I expect to have plenty left for tomorrow and for the freezer.

  • 400 g urad dal (any type – I am using whole black here
  • 1 large knob of ginger root, finely chopped, or better still, grated or shredded in a mini processor
  • 1 teaspoon turmeric (I usually use a bit more – it does not yield a whole lot of flavour, but a beautiful colour, and it is supposedly good for the old joints, especially if used together with black pepper, hence:
  • A hefty dose of freshly ground black pepper
  • 2 tsp cayenne or Kashmiri red pepper, to taste
  • 2 tblsp olive or coconut oil (or ghee, but then it is of course no longer vegan)
  • 20 cloves garlic, very finely chopped, or better still, grated or shredded in a mini processor
  • 2 tins tomatoes
  • 2 to 4 tsp garam masala
  • At this point 4 tblsp yoghurt (I always have goat yoghurt available, but that is probably just me)
  • 2 tblsp fenugreek seeds (kasoori methi), crushed
  • 2 tsp sugar (optional, but adds a bit more depth)
  • 4 tblsp coconut oil (or vegan butter if you have that available)
  • Salt to taste
  • Chopped cilantro to garnish

Place the dal, ginger, red pepper and turmeric in a pot, cover with water by about five cm, and cook until the dal is very tender, about 45 minutes in this case, checking that the dal is always amply covered in water.
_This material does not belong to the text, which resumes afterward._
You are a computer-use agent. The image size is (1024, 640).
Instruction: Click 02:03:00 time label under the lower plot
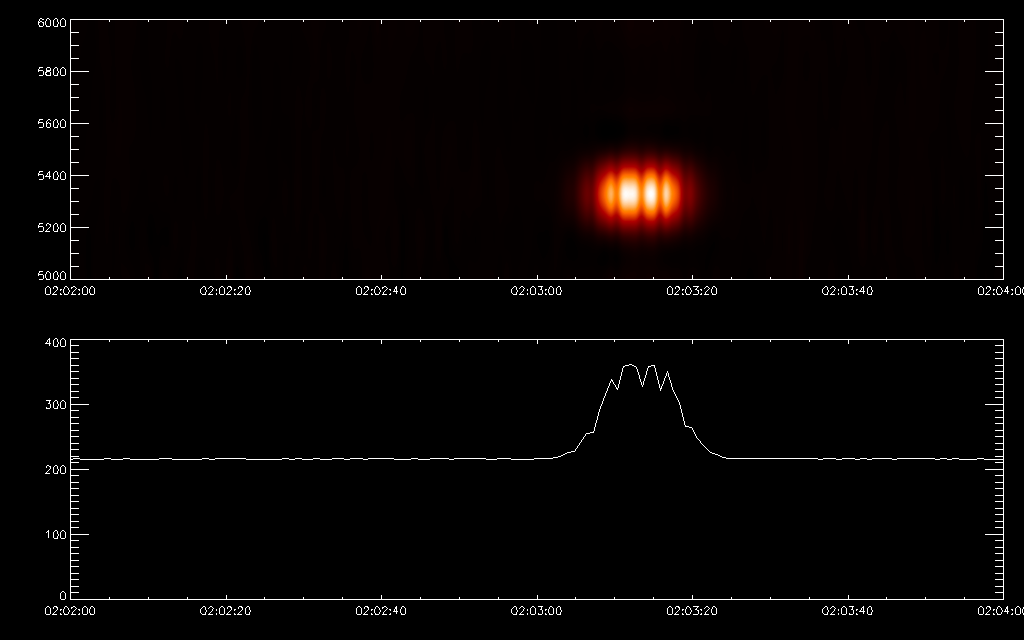tap(537, 608)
If you want a creamy dal, blend half the cooked dal into a smooth puree, or use an immersion blender now or later till you have the texture you want.

Heat the oil or ghee. Add the garlic and stir for about a minute, then add the tomato puree, still stirring, for a minute or two. At this point, I will add some yoghurt for the texture (I always have goat yoghurt available, but perhaps that is just me ….) – but then of course this recipe is no longer vegan.

Add the tinned tomatoes, mash and stir and simmer until the puree darkens, about five minutes.

Add garam masala and the crushed fenugreek seeds. Mix and add this to the dal. Adjust with water or vegetable stock, and salt to taste, blend if you want to adjust the texture, and simmer over medium-low heat for ten minutes.

Before serving, stir in some coconut oil or vegan butter, and sprinkle with chopped coriander.